━━ RECORD EXCERPTS
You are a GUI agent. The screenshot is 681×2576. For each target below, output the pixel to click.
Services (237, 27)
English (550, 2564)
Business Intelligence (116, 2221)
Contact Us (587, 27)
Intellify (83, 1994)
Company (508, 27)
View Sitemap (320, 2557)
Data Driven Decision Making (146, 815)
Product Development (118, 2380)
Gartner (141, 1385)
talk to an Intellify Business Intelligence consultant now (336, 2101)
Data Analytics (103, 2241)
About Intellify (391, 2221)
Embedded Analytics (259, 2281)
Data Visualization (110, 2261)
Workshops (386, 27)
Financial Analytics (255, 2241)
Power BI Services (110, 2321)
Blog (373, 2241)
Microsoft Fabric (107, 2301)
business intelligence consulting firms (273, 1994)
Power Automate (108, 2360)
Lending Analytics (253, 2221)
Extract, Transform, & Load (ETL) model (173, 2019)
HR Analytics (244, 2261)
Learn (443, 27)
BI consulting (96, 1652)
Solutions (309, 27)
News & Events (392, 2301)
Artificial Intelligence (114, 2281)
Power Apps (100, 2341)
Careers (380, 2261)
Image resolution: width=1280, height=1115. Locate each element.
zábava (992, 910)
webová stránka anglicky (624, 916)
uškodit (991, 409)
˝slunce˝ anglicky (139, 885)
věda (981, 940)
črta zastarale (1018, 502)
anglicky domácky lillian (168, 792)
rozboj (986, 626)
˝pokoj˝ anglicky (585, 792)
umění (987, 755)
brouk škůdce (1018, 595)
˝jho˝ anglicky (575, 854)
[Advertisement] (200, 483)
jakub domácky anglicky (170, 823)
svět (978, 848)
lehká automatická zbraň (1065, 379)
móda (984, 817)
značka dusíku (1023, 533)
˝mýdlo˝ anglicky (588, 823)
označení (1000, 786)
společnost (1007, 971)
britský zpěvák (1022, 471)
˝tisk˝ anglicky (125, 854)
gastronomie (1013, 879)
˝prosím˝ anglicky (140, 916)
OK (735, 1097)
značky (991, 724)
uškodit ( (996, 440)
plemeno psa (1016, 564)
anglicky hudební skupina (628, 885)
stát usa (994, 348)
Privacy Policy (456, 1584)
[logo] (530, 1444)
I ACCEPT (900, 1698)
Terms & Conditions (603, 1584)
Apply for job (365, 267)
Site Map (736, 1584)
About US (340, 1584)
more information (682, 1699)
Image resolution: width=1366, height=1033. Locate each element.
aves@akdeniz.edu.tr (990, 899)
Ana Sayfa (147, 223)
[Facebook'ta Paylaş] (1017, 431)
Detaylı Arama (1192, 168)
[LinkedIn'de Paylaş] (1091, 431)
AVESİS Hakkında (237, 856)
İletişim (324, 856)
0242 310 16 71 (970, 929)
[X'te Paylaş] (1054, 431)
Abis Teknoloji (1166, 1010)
━━━━
WHAT THE EXERCISE ASKS - Reproduce every one of the entries with "Locate each element" switched to "Find each element", changing nothing else.

RESULT FOR THIS EXERCISE -
You are a GUI agent. The screenshot is 681×2576. For each target below, output the pixel to click.
Services (237, 27)
English (550, 2564)
Business Intelligence (116, 2221)
Contact Us (587, 27)
Intellify (83, 1994)
Company (508, 27)
View Sitemap (320, 2557)
Data Driven Decision Making (146, 815)
Product Development (118, 2380)
Gartner (141, 1385)
talk to an Intellify Business Intelligence consultant now (336, 2101)
Data Analytics (103, 2241)
About Intellify (391, 2221)
Embedded Analytics (259, 2281)
Data Visualization (110, 2261)
Workshops (386, 27)
Financial Analytics (255, 2241)
Power BI Services (110, 2321)
Blog (373, 2241)
Microsoft Fabric (107, 2301)
business intelligence consulting firms (273, 1994)
Power Automate (108, 2360)
Lending Analytics (253, 2221)
Extract, Transform, & Load (ETL) model (173, 2019)
HR Analytics (244, 2261)
Learn (443, 27)
BI consulting (96, 1652)
Solutions (309, 27)
News & Events (392, 2301)
Artificial Intelligence (114, 2281)
Power Apps (100, 2341)
Careers (380, 2261)
Image resolution: width=1280, height=1115. Find each element.
zábava (992, 910)
webová stránka anglicky (624, 916)
uškodit (991, 409)
˝slunce˝ anglicky (139, 885)
věda (981, 940)
črta zastarale (1018, 502)
anglicky domácky lillian (168, 792)
rozboj (986, 626)
˝pokoj˝ anglicky (585, 792)
umění (987, 755)
brouk škůdce (1018, 595)
˝jho˝ anglicky (575, 854)
[Advertisement] (200, 483)
jakub domácky anglicky (170, 823)
svět (978, 848)
lehká automatická zbraň (1065, 379)
móda (984, 817)
značka dusíku (1023, 533)
˝mýdlo˝ anglicky (588, 823)
označení (1000, 786)
společnost (1007, 971)
britský zpěvák (1022, 471)
˝tisk˝ anglicky (125, 854)
gastronomie (1013, 879)
˝prosím˝ anglicky (140, 916)
OK (735, 1097)
značky (991, 724)
uškodit ( (996, 440)
plemeno psa (1016, 564)
anglicky hudební skupina (628, 885)
stát usa (994, 348)
Privacy Policy (456, 1584)
[logo] (530, 1444)
I ACCEPT (900, 1698)
Terms & Conditions (603, 1584)
Apply for job (365, 267)
Site Map (736, 1584)
About US (340, 1584)
more information (682, 1699)
Image resolution: width=1366, height=1033. Find each element.
aves@akdeniz.edu.tr (990, 899)
Ana Sayfa (147, 223)
[Facebook'ta Paylaş] (1017, 431)
Detaylı Arama (1192, 168)
[LinkedIn'de Paylaş] (1091, 431)
AVESİS Hakkında (237, 856)
İletişim (324, 856)
0242 310 16 71 (970, 929)
[X'te Paylaş] (1054, 431)
Abis Teknoloji (1166, 1010)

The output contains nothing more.